Alex Evans, PharmD, MBA. Dr. Evans has no financial relationships with companies related to this material.
REVIEW OF: Terao I et al, J Affect Disord 2024;346:49–56
STUDY TYPE: Network meta-analysis
There are many augmenting agents for treatment-resistant depression (TRD). Which works best? Without many head-to-head studies to draw from, these researchers employed a meta-analysis to compare common medications.
They included 21 placebo-controlled trials of the most-studied augmentation agents in TRD: lithium, intravenous (IV) ketamine, intranasal esketamine, and aripiprazole. One study of lithium vs aripiprazole was also included (in which they had similar efficacy). All trials used standard measures of depression as primary outcomes, but they were heterogeneous in other ways. Study sizes ranged from around 10 to almost 400. They defined TRD as a failure of one antidepressant (AD), except those studies involving IV ketamine, where TRD was defined as the failure of two ADs. IV ketamine studies were also more likely to be shorter—some only one week. The lithium studies tended to be older and involved augmenting tricyclic antidepressants. Patients in the esketamine studies tended to have higher baseline levels of depression.

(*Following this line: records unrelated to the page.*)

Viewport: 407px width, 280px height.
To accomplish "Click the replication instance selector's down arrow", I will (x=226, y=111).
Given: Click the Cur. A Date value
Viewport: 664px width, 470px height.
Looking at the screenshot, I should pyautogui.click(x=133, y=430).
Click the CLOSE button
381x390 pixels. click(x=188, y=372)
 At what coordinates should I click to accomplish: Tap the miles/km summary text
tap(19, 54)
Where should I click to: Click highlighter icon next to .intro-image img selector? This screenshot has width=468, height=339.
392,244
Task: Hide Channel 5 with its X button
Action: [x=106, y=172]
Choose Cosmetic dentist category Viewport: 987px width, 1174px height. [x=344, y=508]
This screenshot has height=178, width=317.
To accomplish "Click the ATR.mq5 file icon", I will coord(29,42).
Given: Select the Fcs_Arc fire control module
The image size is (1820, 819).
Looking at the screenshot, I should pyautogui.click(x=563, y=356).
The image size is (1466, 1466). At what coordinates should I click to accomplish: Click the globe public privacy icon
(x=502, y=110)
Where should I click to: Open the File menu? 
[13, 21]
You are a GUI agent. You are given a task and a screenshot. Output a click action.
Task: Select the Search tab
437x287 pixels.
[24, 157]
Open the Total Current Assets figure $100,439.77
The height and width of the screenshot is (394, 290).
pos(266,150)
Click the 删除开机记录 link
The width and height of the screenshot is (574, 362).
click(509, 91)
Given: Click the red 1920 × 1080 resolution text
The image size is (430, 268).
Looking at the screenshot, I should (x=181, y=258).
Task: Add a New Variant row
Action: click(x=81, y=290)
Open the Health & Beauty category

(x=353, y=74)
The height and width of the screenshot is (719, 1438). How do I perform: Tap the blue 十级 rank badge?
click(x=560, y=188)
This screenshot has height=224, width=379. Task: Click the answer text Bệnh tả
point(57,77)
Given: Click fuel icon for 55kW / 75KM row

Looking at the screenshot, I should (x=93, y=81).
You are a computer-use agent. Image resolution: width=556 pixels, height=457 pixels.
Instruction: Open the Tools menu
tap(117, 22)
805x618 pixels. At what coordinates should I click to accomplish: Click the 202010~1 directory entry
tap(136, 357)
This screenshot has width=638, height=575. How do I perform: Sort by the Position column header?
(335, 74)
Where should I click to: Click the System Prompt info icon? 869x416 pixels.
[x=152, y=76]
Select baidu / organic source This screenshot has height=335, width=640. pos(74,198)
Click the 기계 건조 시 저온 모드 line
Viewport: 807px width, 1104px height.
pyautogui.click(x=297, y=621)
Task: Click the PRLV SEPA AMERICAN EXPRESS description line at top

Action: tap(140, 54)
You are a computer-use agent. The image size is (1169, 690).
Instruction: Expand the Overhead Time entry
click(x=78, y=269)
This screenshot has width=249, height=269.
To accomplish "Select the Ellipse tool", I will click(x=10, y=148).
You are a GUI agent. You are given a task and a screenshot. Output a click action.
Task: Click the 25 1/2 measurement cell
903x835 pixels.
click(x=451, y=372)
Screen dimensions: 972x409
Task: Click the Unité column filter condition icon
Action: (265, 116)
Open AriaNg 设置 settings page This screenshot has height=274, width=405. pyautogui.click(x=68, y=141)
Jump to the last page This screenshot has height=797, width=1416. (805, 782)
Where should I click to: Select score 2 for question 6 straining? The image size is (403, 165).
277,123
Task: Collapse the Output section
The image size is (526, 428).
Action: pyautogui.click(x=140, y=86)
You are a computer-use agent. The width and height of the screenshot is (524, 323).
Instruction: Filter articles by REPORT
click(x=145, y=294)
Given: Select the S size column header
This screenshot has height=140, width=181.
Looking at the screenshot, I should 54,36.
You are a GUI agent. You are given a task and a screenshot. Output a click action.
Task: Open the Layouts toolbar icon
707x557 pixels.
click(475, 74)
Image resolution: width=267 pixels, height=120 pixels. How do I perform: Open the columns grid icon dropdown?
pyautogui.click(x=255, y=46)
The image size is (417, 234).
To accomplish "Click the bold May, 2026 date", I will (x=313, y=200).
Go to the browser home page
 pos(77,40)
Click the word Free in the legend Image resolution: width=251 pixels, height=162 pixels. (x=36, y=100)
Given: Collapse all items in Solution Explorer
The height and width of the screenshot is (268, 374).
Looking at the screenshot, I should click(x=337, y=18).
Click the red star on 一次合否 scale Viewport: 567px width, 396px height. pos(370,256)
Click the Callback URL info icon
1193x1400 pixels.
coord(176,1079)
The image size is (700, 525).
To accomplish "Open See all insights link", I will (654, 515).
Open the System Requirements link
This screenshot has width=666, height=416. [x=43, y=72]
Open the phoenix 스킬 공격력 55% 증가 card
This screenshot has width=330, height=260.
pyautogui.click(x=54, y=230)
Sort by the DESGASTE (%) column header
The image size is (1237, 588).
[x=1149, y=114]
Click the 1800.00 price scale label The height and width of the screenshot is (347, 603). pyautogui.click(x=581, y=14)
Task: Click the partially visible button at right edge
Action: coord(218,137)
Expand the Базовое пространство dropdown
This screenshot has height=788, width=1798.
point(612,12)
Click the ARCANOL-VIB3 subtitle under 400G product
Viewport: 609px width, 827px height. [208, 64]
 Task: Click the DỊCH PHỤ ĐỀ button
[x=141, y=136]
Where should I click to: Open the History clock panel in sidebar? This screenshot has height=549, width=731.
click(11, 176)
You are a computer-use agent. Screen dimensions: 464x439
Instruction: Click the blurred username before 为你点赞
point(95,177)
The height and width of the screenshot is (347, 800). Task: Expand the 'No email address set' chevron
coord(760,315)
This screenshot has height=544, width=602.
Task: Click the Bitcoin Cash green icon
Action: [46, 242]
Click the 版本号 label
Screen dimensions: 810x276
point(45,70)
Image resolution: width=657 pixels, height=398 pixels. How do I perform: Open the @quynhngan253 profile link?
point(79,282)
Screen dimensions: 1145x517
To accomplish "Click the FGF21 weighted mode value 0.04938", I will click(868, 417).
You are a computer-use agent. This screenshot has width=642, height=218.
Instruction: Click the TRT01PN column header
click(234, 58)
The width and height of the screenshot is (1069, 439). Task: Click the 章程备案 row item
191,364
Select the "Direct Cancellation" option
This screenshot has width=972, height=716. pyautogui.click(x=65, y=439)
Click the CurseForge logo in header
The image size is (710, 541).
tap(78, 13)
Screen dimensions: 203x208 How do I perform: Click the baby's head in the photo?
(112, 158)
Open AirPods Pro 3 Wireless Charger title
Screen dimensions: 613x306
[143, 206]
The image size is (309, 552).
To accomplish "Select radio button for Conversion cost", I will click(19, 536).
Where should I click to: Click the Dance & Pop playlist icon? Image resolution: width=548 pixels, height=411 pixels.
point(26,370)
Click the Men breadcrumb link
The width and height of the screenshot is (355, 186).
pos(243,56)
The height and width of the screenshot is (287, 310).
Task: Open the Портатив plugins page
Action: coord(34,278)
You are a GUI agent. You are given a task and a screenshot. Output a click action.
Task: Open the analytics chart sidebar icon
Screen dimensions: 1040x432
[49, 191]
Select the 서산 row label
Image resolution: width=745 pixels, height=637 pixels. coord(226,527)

Unsurprisingly, all medications were more effective than placebo. Response rates were greater for augmentation with IV ketamine than for all other medications except lithium, where ketamine trended toward superiority but did not separate. The odds ratio for response with IV ketamine was 3.20 vs intranasal esketamine (1.43–7.16) and 2.90 vs aripiprazole (1.33–6.27). There was no significant difference in response rate between augmentation with esketamine, aripiprazole, or lithium. Both intranasal ketamine and aripiprazole had significantly more dropouts due to side effects than placebo. Noting the limitations inherent in their analysis, the authors rated the evidence comparing IV ketamine to other medications as low certainty.
CARLAT TAKE
TRD covers a wide variety of patients, and that’s a problem for this study. Network meta-analyses assume that patients and placebo responses are comparable across trials. This study hints at results that we’d like to see elucidated in future research.